AVALIAÇÃO DA LINGUAGEM EM UMA ABORDAGEM


NEUROPSICOLÓGICA

A avaliação neuropsicológica da linguagem deve permitir a compreensão dos déficits,


em termos de manifestações superficiais, causas subjacentes e componentes
afetados, além de mostrar as potencialidades em todos os níveis de descrição
(funções linguísticas, atividades comunicativas e questões psicossociais) (Turgeon &
Macoir, 2008). A avaliação deve ser direcionada pelas hipóteses formadas na
observação, sendo, portanto, um processo cíclico, em contínua revisão de hipóteses,
até fornecer bases suficientes para a reabilitação (Nickels, 2008).

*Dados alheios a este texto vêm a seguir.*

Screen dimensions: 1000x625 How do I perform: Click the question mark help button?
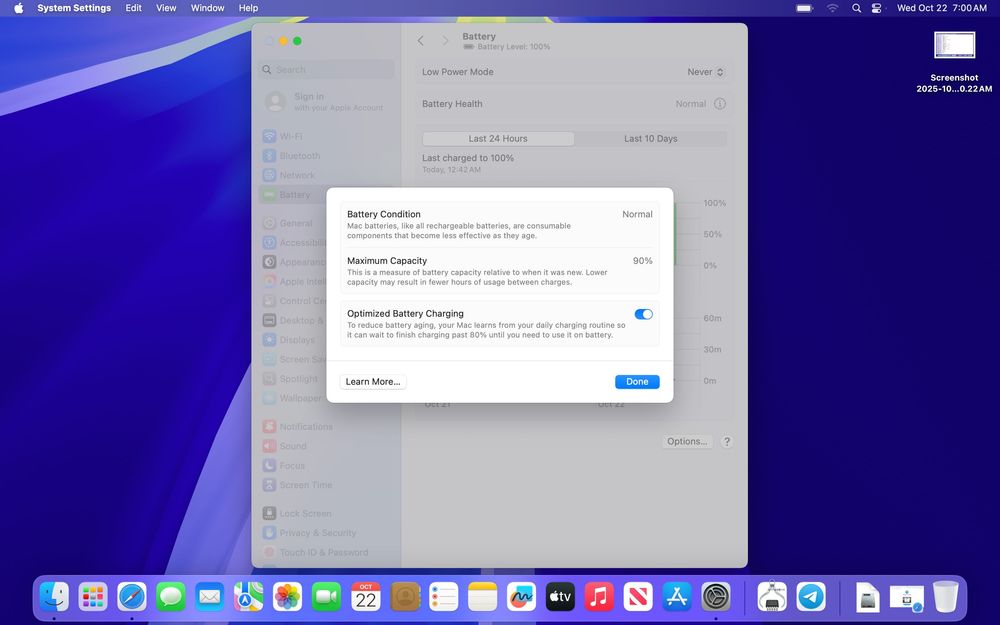tap(727, 441)
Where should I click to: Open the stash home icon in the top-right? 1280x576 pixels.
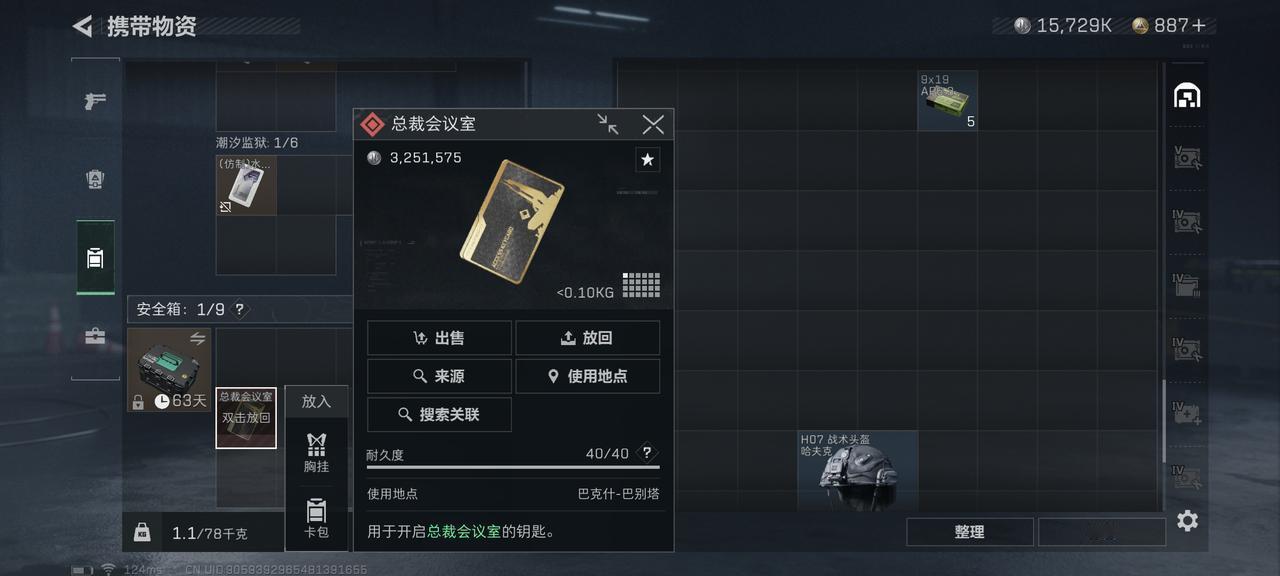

Na entrevista, é importante: investigar hábitos de leitura e de escrita para além do


nível de escolaridade, buscando informações sobre fatores individuais e
socioculturais que podem impactar na comunicação.
As tarefas selecionadas para avaliar a linguagem oral e escrita geralmente envolvem
expressão (linguagem espontânea, linguagem automática, nomeação, repetição) e
compreensão, nos níveis de palavras, frases e discurso. A literatura internacional mostra
que há várias ferramentas e métodos de avaliação disponíveis para mensurar a
linguagem, principalmente na língua inglesa (para uma revisão ver Lezak, Howienson,
& Loring, 2004; Turgeon & Macoir, 2008). No Brasil, contudo, segundo Serafini,
Fonseca, Bandeira e Parente (2008), apenas um quarto das publicações sobre avaliação
da linguagem faz referência especificamente à avaliação neuropsicológica da linguagem
e, entre estas, os instrumentos mais usados foram o Teste de Nomeação de Boston, o
Teste de Fluência Verbal Semântica (Categoria Animais), o Teste de Vocabulário
por Imagens Peabody e o Token Test. O Teste de Nomeação de Boston costuma ser
utilizado para avaliar se o paciente apresenta anomia, sendo necessário comparar o
desempenho dos adultos de acordo com a sua escolaridade (Mansur, Radanovic, Araújo,
Taquemori, & Greco, 2006). Influência da idade e da escolaridade também foi
observada no Token Test (Moreira et al., 2011), que avalia a compreensão de
sentenças. Pode-se, ainda, obter medida de produção espontânea de palavras por meio
das tarefas de Fluência Verbal. Há normas brasileiras para adultos idosos divididos em
grupos por idade e escolaridade (Machado et al., 2009). O teste Pirâmides e Palmeiras
(Pyramids and Palm Trees) mostra-se adequado para avaliar o acesso às
representações semânticas no nível da palavra (Mansur, Carthery-Goulart, Bahia,
Bak, & Nitrini, 2013). Para avaliar as habilidades de escrita de palavras, pode-se
utilizar a Tarefa de Escrita de Palavras e Pseudopalavras (Rodrigues & Salles,
2013), buscando identificar o tipo de disgrafia adquirida que o paciente apresenta, de
acordo com a abordagem da neuropsicologia cognitiva. Além de tarefas específicas, há
baterias como o Teste de Boston para o Diagnóstico das Afasias – versão reduzida
(Boston Diagnostic Aphasia Examination – short form) (Bonini, 2010; Goodglass,
Kaplan, & Barresi, 2001). No Brasil, foi realizada também a adaptação do Teste MT
Beta – 86 Modificado – Montreal Toulousse (Soares et al., 2008) para diagnosticar as
afasias. Para avaliar demais habilidades cognitivas nos pacientes que apresentam
dificuldade na expressão da linguagem, pode-se utilizar o Instrumento de Avaliação
Neuropsicolinguística Breve NEUPSILIN-Af, adaptado para pacientes afásicos
expressivos (Fontoura, Rodrigues, Parente, Fonseca, & Salles, 2011). A investigação
dos aspectos funcionais da linguagem pode ser feita por meio da Bateria Montreal de
Avaliação da Comunicação – Bateria MAC (Fonseca, Parente, Côté, & Joanette, 2008).
Por fim, aspectos mais pragmáticos e qualitativos da linguagem podem ser avaliados
com o Questionário de Habilidades Funcionais de Comunicação (Functional
Assessment of Communication Skills for Adults – ASHA-Facs) (Frattali, Holland,
Thompson, Wohl, & Ferketic, 1995; Garcia & Mansur, 2006).